Vergunningen en ontheffingen

Vergunningen en ontheffingen worden onder voorwaarden verleend. Het gaat daarbij om maatwerk voor het toestaan van een activiteit, die hiermee ook meer tijdrovend is. Vergeleken met een melding duurt het langer voordat de aanvrager beschikt over de vergunning en kan starten met de activiteiten.

Vergunningen en ontheffingen kunnen pas worden verleend nadat een van de procedures van de Awb is gevolgd. In de wet of verordening zelf ligt vast welk bestuursorgaan bevoegd is op grond van die wet of verordening vergunningen en ontheffingen te verlenen.
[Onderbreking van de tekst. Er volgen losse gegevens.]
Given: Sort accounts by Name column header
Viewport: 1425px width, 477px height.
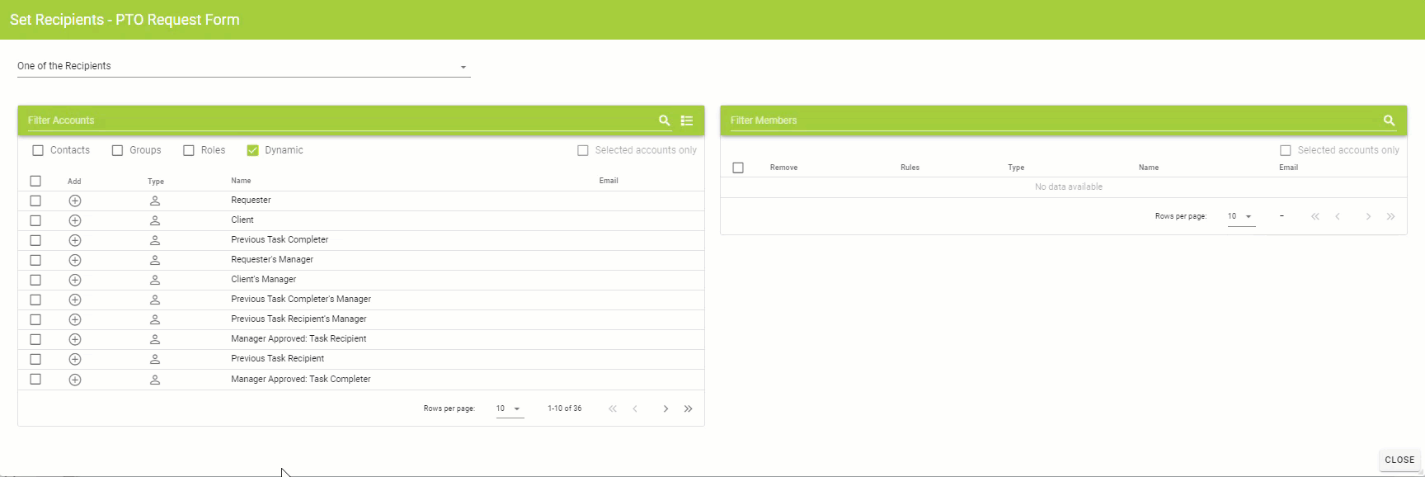Looking at the screenshot, I should pos(241,181).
Het verlenen van vergunningen en ontheffingen wordt voorbereid door een afdeling van de sector RB.

Meldingen

Medio jaren tachtig van de vorige eeuw is de rijksoverheid begonnen met het opstellen van algemene regels voor bedrijven. Destijds is daarvoor een apart dereguleringsprogramma opgesteld. In aansluiting daarop zijn in het midden van de jaren negentig bevordering van marktwerking en van de wetgevingskwaliteit toegevoegd als uitgangspunten waaraan (wijziging van) wetgeving wordt getoetst.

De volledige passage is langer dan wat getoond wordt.